+++ DATA +++

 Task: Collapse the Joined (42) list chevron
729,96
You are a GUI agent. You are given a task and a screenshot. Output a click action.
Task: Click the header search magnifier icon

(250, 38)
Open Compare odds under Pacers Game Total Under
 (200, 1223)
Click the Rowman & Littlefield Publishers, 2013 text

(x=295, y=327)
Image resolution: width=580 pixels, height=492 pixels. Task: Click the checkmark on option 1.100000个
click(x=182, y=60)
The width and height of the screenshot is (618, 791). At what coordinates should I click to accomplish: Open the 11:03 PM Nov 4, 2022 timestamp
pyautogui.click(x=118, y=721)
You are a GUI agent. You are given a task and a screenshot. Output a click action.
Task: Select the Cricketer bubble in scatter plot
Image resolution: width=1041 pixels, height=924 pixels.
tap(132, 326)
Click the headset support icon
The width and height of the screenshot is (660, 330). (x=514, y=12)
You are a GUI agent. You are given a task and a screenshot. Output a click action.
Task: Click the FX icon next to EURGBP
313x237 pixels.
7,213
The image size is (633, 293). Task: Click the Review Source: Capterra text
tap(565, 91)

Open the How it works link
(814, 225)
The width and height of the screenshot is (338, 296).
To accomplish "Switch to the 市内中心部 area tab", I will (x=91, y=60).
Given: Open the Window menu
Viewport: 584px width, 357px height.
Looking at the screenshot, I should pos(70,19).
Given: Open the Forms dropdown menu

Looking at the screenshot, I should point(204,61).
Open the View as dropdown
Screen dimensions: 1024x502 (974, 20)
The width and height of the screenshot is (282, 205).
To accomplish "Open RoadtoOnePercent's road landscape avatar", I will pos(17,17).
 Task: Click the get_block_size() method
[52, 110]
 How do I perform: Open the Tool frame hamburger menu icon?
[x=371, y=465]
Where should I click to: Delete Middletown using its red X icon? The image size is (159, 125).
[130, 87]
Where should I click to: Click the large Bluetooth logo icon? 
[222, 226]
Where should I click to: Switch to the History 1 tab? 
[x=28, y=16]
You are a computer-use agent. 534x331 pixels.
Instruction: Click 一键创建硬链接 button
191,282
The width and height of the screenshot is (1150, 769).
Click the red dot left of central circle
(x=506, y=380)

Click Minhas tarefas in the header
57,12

+++

**WORK INSTRUCTION:**
Extract all of the data exactly as written.

**COMPLETED EXERCISE:**
 Task: Collapse the Joined (42) list chevron
729,96
You are a GUI agent. You are given a task and a screenshot. Output a click action.
Task: Click the header search magnifier icon

(250, 38)
Open Compare odds under Pacers Game Total Under
 (200, 1223)
Click the Rowman & Littlefield Publishers, 2013 text

(x=295, y=327)
Image resolution: width=580 pixels, height=492 pixels. Task: Click the checkmark on option 1.100000个
click(x=182, y=60)
The width and height of the screenshot is (618, 791). At what coordinates should I click to accomplish: Open the 11:03 PM Nov 4, 2022 timestamp
pyautogui.click(x=118, y=721)
You are a GUI agent. You are given a task and a screenshot. Output a click action.
Task: Select the Cricketer bubble in scatter plot
Image resolution: width=1041 pixels, height=924 pixels.
tap(132, 326)
Click the headset support icon
The width and height of the screenshot is (660, 330). (x=514, y=12)
You are a GUI agent. You are given a task and a screenshot. Output a click action.
Task: Click the FX icon next to EURGBP
313x237 pixels.
7,213
The image size is (633, 293). Task: Click the Review Source: Capterra text
tap(565, 91)

Open the How it works link
(814, 225)
The width and height of the screenshot is (338, 296).
To accomplish "Switch to the 市内中心部 area tab", I will (x=91, y=60).
Given: Open the Window menu
Viewport: 584px width, 357px height.
Looking at the screenshot, I should pos(70,19).
Given: Open the Forms dropdown menu

Looking at the screenshot, I should point(204,61).
Open the View as dropdown
Screen dimensions: 1024x502 (974, 20)
The width and height of the screenshot is (282, 205).
To accomplish "Open RoadtoOnePercent's road landscape avatar", I will pos(17,17).
 Task: Click the get_block_size() method
[52, 110]
 How do I perform: Open the Tool frame hamburger menu icon?
[x=371, y=465]
Where should I click to: Delete Middletown using its red X icon? The image size is (159, 125).
[130, 87]
Where should I click to: Click the large Bluetooth logo icon? 
[222, 226]
Where should I click to: Switch to the History 1 tab? 
[x=28, y=16]
You are a computer-use agent. 534x331 pixels.
Instruction: Click 一键创建硬链接 button
191,282
The width and height of the screenshot is (1150, 769).
Click the red dot left of central circle
(x=506, y=380)

Click Minhas tarefas in the header
57,12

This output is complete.